British classical historian (born 1937)

John Kenyon Davies, (born 19 September 1937), is a British classical historian and retired academic. Between 1977 and 2003, he was Rathbone Professor of Ancient History and Classical Archaeology at the University of Liverpool.

== Career ==
Davies was born in 1937 and brought up in Cardiff. He was educated at Manchester Grammar School, and then went up to Wadham College, Oxford, graduating in 1959. He matriculated at Merton College, Oxford, in 1960 as a Harmsworth Senior Scholar. From 1961 to 1962, he studied in the United States, as a Fellow at the Center for Hellenic Studies in Washington, D.C. He completed his DPhil in 1966. He was the Dyson Junior Research Fellow at Balliol College, Oxford, from 1963 to 1965 and then Lecturer in Ancient History at the University of St Andrews until 1968, when he was elected to a fellowship at Oriel College, Oxford. In 1977, he moved to the University of Liverpool to take up the Rathbone Chair of Ancient History and Classical Archaeology. He retired in 2003, having been Pro-Vice-Chancellor between 1986 and 1990 and a Leverhulme Research Professor from 1995 to 2000. Davies was elected a Fellow of the British Academy in 1985 and a Fellow of the Society of Antiquaries of London in 1986.

== Publications ==

- Athenian Propertied Families 600–300 BC (Clarendon Press, 1971).
- Democracy and Classical Greece (Harvester Press, 1978; 2nd ed.

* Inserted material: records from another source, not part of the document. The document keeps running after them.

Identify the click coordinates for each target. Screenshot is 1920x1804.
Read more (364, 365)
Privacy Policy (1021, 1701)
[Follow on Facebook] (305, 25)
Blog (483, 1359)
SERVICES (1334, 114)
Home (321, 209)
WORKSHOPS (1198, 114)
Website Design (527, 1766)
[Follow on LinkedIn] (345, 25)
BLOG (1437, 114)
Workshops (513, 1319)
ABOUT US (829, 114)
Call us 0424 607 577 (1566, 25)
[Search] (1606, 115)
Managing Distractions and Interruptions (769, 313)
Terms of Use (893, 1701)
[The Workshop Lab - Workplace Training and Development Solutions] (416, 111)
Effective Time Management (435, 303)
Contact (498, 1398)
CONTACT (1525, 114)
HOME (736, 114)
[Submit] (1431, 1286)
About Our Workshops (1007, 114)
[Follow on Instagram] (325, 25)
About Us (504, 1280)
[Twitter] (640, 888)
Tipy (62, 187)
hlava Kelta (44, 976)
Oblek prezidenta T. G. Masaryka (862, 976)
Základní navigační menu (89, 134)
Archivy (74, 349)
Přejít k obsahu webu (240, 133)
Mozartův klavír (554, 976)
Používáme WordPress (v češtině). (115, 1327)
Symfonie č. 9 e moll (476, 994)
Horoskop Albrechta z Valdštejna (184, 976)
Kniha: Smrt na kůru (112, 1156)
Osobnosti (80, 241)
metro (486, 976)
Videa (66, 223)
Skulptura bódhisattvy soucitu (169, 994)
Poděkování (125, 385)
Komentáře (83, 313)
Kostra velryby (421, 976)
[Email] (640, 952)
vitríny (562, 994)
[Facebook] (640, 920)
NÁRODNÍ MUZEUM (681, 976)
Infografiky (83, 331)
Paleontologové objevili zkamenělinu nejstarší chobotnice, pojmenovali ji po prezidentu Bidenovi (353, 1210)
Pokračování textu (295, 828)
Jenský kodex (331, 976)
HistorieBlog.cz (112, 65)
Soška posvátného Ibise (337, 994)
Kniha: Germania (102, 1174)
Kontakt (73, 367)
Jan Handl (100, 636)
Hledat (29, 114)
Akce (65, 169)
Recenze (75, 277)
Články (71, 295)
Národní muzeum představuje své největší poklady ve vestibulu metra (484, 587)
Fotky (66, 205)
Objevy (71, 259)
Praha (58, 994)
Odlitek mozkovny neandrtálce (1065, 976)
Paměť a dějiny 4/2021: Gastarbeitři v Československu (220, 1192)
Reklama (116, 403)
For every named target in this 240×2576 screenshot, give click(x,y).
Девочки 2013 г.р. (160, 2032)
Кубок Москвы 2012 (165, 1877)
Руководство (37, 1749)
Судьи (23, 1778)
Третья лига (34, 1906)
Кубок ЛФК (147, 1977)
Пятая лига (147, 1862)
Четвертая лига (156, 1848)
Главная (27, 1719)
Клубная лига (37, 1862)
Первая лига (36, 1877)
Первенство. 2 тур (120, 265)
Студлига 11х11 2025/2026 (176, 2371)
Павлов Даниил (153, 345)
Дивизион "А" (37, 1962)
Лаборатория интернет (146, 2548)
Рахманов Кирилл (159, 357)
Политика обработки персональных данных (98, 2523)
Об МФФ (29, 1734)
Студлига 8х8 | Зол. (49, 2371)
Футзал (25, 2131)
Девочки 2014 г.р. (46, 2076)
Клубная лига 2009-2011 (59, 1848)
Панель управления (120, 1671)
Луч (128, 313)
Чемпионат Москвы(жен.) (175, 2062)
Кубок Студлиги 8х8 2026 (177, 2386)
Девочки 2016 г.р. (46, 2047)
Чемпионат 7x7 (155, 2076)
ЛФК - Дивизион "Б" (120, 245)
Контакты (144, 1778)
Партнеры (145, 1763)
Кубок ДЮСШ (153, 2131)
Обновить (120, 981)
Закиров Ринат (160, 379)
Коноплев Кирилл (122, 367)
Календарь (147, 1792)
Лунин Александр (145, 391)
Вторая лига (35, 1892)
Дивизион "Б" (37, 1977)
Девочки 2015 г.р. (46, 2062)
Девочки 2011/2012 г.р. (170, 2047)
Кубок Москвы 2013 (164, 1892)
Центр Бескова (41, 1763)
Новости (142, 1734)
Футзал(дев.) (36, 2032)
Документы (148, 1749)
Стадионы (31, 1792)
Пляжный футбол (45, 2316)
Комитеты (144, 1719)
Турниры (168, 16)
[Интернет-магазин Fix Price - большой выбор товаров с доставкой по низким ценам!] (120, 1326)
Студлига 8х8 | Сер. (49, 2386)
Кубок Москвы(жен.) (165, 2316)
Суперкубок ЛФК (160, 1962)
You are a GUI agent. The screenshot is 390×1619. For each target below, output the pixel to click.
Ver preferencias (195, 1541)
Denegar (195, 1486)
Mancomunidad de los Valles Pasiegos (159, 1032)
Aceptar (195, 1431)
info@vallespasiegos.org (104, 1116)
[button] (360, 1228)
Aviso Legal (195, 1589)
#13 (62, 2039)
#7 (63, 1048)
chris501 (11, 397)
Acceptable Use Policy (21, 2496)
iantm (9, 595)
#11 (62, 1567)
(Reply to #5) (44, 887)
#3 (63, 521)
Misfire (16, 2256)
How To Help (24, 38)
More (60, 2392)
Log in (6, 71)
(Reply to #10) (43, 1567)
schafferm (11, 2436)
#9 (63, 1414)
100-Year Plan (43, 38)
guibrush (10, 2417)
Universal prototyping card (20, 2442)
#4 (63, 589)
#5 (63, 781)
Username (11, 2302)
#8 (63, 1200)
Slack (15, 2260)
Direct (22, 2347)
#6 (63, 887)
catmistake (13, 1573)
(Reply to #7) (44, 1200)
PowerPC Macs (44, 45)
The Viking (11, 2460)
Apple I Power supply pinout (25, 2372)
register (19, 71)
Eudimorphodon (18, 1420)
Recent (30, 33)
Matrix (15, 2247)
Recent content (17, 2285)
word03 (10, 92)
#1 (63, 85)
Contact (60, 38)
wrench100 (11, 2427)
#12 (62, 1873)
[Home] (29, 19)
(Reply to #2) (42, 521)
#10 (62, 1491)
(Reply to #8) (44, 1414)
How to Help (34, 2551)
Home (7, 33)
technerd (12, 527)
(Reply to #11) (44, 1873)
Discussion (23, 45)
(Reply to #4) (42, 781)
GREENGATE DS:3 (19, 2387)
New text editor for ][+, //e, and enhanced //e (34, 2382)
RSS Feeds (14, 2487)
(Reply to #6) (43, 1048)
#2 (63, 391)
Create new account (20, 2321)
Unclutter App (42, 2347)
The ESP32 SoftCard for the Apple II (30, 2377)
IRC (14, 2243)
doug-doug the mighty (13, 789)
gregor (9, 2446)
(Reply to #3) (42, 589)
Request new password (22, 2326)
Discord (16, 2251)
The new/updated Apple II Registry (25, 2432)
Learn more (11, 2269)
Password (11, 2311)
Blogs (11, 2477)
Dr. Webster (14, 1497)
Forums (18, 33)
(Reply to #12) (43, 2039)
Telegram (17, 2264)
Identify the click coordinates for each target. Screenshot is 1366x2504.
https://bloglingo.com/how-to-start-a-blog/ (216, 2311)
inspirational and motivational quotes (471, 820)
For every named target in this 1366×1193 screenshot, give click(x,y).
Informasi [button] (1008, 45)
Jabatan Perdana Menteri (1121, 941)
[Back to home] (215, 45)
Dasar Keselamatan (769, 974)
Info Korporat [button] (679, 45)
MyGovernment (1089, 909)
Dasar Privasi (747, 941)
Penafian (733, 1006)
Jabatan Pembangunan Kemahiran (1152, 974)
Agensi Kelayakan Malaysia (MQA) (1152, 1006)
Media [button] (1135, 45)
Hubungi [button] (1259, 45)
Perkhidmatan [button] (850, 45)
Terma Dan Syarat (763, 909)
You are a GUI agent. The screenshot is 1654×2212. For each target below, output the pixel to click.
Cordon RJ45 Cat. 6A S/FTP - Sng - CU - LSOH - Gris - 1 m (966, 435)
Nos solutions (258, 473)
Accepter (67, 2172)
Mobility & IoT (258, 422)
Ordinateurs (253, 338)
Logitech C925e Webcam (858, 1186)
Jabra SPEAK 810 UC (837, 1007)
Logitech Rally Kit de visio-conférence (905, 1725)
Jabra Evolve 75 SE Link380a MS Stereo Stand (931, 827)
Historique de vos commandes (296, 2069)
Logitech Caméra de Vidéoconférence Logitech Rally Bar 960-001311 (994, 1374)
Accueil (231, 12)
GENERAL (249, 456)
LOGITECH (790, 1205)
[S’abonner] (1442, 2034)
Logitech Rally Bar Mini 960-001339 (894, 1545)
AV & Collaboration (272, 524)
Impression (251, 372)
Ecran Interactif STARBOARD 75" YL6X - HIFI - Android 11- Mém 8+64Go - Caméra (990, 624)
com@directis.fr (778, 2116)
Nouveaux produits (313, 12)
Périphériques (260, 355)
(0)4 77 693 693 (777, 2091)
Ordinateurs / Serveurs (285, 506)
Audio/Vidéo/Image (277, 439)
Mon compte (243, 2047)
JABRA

Harvard University Press, 1993).
- Wealth and the Power of Wealth in Classical Athens (Arno Press, 1981).
- (Edited with Lin Foxhall) The Trojan War: Its Historicity and Context (Bristol Classical Press, 1984).
- (Edited with D. M. Lewis, John Boardman and M. Ostwald) The Cambridge Ancient History, vol. 5 (2nd ed., Cambridge University Press, 1992).
- (Edited with Zofia H. Archibald) Hellenistic Economies (Routledge, 2001).
- (Edited with Zofia H. Archibald and Vincent Gabrielsen) Making, Moving, and Managing: The New World of Ancient Economies, 323–31 BC (Oxbow, 2005).
- (Edited with Zofia H. Archibald and Vincent Gabrielsen) The Economies of Hellenistic Societies, Third to First Centuries BC (Oxford University Press, 2011).
- (Edited with John Wilkes) Epigraphy and the Historical Sciences (Oxford University Press for the British Academy, 2012).

== Personal life ==
While in Washington, D.C., in 1961, he met the Italian philologist Anna Morpurgo, and married her the following year. The marriage was dissolved in 1978.